- _WHAT YOU ARE ASKED TO DO_
Having found the line that contains "Open the plus add dropdown", please retype only it and every line after it up to the end of the entries, exactly as written.
____
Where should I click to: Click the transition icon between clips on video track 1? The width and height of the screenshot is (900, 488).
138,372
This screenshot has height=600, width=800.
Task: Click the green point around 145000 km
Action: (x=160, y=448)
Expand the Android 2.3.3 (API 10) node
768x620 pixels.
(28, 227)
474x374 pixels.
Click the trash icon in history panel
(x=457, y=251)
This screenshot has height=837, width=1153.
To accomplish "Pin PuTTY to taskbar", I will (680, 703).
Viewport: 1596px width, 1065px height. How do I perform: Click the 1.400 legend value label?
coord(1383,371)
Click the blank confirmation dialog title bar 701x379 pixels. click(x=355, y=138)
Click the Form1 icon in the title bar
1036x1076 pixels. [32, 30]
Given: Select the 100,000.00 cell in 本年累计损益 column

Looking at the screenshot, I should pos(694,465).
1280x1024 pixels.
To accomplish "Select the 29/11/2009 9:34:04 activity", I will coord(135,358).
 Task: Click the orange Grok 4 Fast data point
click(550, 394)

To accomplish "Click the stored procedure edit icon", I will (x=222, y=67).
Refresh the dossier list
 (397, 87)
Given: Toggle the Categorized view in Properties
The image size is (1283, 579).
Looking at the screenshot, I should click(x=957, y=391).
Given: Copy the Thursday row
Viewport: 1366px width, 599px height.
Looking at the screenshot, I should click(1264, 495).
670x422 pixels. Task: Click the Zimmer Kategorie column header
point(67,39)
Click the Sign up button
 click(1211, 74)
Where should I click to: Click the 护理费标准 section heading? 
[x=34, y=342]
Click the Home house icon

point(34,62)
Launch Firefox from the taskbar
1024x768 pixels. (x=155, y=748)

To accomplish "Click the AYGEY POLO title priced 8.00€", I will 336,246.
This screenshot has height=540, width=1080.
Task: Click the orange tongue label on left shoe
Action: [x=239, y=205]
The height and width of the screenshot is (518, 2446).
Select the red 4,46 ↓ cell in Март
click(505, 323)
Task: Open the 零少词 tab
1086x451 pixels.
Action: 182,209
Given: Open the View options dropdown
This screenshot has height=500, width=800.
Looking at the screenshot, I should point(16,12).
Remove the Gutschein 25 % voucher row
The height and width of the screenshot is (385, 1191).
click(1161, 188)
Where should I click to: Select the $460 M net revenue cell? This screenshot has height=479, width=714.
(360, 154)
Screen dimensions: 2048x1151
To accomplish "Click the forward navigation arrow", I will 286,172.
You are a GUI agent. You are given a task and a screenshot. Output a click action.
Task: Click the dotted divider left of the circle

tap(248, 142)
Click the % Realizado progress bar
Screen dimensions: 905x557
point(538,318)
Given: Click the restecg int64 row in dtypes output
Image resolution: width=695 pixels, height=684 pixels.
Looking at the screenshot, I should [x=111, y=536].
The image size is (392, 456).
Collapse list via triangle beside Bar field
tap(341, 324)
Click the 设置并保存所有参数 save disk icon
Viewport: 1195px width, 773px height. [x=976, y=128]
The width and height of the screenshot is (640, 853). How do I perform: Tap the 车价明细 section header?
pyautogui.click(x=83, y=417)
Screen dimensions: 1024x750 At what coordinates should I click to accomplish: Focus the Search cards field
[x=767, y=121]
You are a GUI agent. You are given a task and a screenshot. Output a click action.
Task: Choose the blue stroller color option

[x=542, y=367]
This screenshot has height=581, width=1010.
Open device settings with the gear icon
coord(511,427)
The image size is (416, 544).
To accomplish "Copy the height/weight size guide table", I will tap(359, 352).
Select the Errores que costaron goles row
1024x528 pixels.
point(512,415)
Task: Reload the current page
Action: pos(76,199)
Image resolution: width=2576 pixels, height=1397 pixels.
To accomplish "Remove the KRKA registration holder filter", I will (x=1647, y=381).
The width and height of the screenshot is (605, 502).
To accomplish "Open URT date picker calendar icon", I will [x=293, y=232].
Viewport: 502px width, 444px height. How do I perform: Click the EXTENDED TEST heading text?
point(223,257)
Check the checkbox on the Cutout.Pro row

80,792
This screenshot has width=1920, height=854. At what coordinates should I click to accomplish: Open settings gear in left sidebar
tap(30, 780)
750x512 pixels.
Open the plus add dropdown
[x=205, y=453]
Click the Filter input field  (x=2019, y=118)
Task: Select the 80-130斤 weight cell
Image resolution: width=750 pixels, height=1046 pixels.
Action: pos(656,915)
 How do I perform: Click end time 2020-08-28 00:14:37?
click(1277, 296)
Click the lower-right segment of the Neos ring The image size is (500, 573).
____
- _ANSWER SPACE_
Open the plus add dropdown
[x=205, y=453]
Click the Filter input field  (x=2019, y=118)
Task: Select the 80-130斤 weight cell
Image resolution: width=750 pixels, height=1046 pixels.
Action: pos(656,915)
 How do I perform: Click end time 2020-08-28 00:14:37?
click(1277, 296)
Click the lower-right segment of the Neos ring The image size is (500, 573).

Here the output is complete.